Leader: Wide of the benchmark

十月 8, 2004

The idea, posited in this column last week, that higher education's performance indicators were too familiar to stir passions could not have been more wrong. Although universities' actual performance attracted little comment, the recalculation of their benchmarks sparked more conspiracy theories than a dozen crop circles. Ministers were accused of rigging the figures and planning to fine universities that miss the new "targets".

Well-heeled parents were said to be buying up properties in low-participation postcodes to outwit the social engineers. The latter surely belongs in the category of urban myth, until the first hint of an example is produced. While parents know that a particular address will secure admission to a desirable state school, they would be extremely optimistic to believe that the same is true of higher education.

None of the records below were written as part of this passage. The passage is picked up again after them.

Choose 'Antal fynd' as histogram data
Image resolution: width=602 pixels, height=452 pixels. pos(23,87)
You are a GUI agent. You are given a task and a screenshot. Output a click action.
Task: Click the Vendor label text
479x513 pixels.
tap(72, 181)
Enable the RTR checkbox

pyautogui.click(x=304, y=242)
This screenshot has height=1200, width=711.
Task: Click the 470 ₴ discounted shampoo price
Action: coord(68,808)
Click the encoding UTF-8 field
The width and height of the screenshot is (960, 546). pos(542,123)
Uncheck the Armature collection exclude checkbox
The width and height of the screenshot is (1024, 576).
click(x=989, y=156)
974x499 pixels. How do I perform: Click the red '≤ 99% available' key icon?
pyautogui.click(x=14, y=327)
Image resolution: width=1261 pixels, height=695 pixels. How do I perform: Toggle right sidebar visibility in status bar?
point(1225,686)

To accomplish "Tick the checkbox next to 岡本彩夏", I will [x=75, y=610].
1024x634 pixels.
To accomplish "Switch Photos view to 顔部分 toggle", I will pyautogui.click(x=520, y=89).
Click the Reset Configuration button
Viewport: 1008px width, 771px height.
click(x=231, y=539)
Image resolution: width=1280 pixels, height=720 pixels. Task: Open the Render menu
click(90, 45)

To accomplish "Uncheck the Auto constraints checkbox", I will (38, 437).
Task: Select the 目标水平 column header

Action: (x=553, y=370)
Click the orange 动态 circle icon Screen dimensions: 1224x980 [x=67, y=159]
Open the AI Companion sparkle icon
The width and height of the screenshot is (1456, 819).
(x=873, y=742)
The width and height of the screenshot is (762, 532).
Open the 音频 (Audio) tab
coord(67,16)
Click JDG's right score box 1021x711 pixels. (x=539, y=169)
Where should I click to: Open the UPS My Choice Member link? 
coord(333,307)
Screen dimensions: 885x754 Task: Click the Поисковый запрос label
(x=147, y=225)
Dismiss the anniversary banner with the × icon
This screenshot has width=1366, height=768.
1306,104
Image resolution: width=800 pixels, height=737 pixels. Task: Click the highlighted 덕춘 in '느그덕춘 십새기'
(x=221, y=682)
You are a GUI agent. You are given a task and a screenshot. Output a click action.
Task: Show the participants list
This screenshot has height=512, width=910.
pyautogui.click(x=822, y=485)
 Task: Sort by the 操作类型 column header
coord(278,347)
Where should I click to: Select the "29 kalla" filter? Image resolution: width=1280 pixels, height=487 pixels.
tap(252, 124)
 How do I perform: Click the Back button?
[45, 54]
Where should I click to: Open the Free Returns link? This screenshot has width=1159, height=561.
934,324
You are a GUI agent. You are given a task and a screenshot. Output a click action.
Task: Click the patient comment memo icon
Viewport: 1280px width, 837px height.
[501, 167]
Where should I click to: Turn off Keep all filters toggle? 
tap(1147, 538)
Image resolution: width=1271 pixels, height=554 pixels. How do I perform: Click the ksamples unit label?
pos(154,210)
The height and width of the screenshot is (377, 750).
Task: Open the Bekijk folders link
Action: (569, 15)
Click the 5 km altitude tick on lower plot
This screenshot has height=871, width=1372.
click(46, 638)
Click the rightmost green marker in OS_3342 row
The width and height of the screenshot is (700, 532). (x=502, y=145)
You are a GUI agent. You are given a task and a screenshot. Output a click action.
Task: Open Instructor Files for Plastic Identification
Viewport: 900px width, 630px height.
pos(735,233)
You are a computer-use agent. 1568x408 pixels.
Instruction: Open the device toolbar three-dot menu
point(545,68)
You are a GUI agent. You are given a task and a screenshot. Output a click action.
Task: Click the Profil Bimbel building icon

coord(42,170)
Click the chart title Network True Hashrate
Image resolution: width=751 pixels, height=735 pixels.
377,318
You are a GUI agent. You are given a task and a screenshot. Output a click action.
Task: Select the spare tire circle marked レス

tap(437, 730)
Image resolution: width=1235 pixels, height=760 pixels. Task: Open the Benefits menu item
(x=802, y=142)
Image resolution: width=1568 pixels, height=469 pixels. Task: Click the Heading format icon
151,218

But the frenzy surrounding the benchmarks is just as misconceived. The new figures measure exactly the same thing as the old ones: an institution's intake in relation to the national average for each subject taking account of entry qualifications. They are not targets, let alone quotas, but statements of fact. The increases were simply the result of switching to the new Universities and Colleges Admissions Service tariff. It may not be the most appropriate measure for the most selective universities, which continue to use A-level grades rather than the tariff, but it has become the currency for all such statistics. Not only there is no mechanism for fining universities over the social composition of their intake, but the Higher Education Act specifically rules it out. The Office for Fair Access will be restricted to scrutinising institutions' recruitment activities and bursary programmes. The imminent arrival of Offa naturally concentrates minds and there may well be plenty to criticise, but it will have nothing to do with the changes in benchmarking.